Control of Parallel AC Voltage Source Converter High-Voltage DC System Using an Adaptive PI Evolutionary-Based Controller

Abstract

High-voltage direct current (HVDC) transmission system based on voltage source converter technology gains attraction in recent years for the grid integration due to many advantages like connecting wind farms to power grids, underground power links, connecting asynchronous grids, and providing efficient long-distance power transmission, etc. To acquire the best output from the above topologies, it is crucial to design a better controller strategy for the converter control. With this objective, this paper presents an adaptive PI controller based on evolutionary optimization for a parallel AC voltage source converter HVDC system. Looking at the extensive application of constant gain PI controller type, an adaptively changing gain parameter PI controller based on tan hyperbolic (tanh) function is proposed in this study. To enhance further its performance, a Modified Teaching Learning-Based Optimization (MTLBO) is used to find optimally the parameters of the proposed control strategy.
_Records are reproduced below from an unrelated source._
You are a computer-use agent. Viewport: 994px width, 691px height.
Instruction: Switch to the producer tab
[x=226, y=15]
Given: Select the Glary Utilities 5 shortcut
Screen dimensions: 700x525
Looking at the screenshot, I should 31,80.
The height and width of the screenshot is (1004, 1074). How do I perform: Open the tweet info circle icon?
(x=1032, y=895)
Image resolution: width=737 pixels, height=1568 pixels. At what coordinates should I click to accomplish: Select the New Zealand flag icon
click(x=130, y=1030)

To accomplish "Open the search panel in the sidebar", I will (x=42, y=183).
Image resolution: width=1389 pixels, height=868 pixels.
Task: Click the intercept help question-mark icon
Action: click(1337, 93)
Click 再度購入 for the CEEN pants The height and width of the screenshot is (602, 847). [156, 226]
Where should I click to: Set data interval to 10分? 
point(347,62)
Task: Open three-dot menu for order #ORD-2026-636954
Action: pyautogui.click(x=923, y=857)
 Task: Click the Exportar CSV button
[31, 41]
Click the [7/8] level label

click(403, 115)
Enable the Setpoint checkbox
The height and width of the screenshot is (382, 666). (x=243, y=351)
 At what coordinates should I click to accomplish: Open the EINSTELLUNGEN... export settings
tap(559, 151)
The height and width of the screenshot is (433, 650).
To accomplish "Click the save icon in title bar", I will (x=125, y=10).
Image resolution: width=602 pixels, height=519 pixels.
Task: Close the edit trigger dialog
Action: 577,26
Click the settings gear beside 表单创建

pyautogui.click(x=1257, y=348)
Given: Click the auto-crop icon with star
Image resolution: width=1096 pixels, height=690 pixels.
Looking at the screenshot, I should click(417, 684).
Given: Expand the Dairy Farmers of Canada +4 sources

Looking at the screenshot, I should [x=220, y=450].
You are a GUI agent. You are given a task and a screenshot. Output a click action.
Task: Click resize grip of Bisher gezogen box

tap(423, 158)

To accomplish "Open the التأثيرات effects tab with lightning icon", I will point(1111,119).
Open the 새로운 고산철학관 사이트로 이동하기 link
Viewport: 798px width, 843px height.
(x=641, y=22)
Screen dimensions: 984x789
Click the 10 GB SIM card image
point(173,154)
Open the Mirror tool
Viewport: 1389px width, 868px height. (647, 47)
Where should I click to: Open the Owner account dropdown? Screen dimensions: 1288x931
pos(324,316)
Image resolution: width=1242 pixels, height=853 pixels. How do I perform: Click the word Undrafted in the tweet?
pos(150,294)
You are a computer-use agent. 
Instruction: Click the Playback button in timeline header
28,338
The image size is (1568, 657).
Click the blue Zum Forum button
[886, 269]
To justify the effectiveness of the proposed controller, different test cases in terms of faults, parameter variation, and load & reference power variation are studied and analyzed. Comparative analysis with a conventional tuned PI controller, PI-MTLBO controller, and proposed API-MTLBO controller is demonstrated for indicating a substantial improvement in the damping system oscillations with better controllability and stability of the proposed approach.